# start of Extract

The Indian media fraternity observed an unusual Gandhi Jayanti this time as scores of scribes across the country organized protest demonstrations in different locations with one demand only: to ensure security & justice to working journalists.  Press clubs, journalist bodies and media organizations formed human chains and made symbolic protests in support of the demand.

The reason for demonstrating their anger on the birthday of Mohandas Karamchand Gandhi on October 2, was the relentless violence against journalists in different forms across the south Asian nation.  With the spirit of Mahatma Gandhi who was a dedicated journalist before emerging as India’s Father of the Nation, the media fraternity thus committed to defy all mental & physical challenges in their professional lives.

For some reason, the largest democracy in the globe remains an unsafe place for serious journalists irrespective of the regimes in power in New Delhi or any provincial capital.  The populous country witnesses the murder of around five media persons annually and that has not changed for decades. The land of Lord Vishnu and Bhagawan Buddha has also failed to resolve any of those journalist murder cases legally.

The month of September brought the news of three shocking journalist murders in the country and the media fraternity along with their well-wishers have seemingly rediscovered the vulnerability for those scribes who pursue critical journalism. The year 2017 has witnessed the killing of eight journalists in nine months, but as usual the reactions to those killings from the authorities and the public remains lukewarm.

# end of Extract
# start of Supplied material

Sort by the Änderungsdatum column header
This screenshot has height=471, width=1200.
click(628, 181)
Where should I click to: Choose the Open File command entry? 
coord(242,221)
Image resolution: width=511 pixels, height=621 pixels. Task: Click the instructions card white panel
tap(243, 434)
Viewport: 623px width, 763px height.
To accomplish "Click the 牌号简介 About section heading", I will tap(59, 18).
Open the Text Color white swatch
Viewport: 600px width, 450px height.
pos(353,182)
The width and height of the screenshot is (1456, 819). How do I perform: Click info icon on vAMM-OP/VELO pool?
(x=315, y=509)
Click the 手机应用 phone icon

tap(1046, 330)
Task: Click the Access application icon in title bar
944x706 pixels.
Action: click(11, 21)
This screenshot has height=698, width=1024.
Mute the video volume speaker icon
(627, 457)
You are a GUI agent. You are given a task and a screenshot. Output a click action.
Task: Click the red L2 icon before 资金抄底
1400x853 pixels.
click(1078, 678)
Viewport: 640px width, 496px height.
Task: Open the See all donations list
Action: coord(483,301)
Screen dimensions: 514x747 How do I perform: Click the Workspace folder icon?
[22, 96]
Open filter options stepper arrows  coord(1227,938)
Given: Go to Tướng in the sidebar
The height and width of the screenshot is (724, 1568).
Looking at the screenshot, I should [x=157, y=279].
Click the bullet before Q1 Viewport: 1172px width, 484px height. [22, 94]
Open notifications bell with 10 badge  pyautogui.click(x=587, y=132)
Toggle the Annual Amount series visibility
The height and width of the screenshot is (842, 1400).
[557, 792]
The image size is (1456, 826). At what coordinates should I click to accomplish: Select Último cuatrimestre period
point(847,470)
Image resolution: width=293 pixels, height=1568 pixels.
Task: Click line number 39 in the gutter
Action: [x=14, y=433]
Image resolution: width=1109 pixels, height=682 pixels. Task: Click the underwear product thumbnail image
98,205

# end of Supplied material

◆ Given problem:
Carry on the article about Indian journalists protesting on Gandhi Jayanti from the point where it stops.

◆ Expected answer:
It was only Kannada editor-journalist Gauri Lankesh’s murder on September 5 at her Bangaluru (earlier known as Bangalore) residence that aroused massive protests across the country. The Publisher of Gauri Lankesh Patrike, a Kannada language newspaper in Karnataka, central India, Ms Gauri was shot dead by unidentified gunmen, following which strong reactions were observed not only from inside the country but also from various international organizations.

A Left ideology inclined journalist, Ms Gauri’s assassination tempted more civil society groups, which are predominantly against the Hindu nationalist ideologue like Rashtriya Swayamsevak Sangha (RSS) and Bhartiya Janata Party (BJP), to take to the streets demanding justice. They rushed to make statements that the outspoken journalist was targeted by the ruling political elements as she used to criticize both RSS and BJP absolutely.

However, the Congress ruled that the Karnataka province government and its chief minister Siddaramaiah had a cordial relationship with Ms Gauri.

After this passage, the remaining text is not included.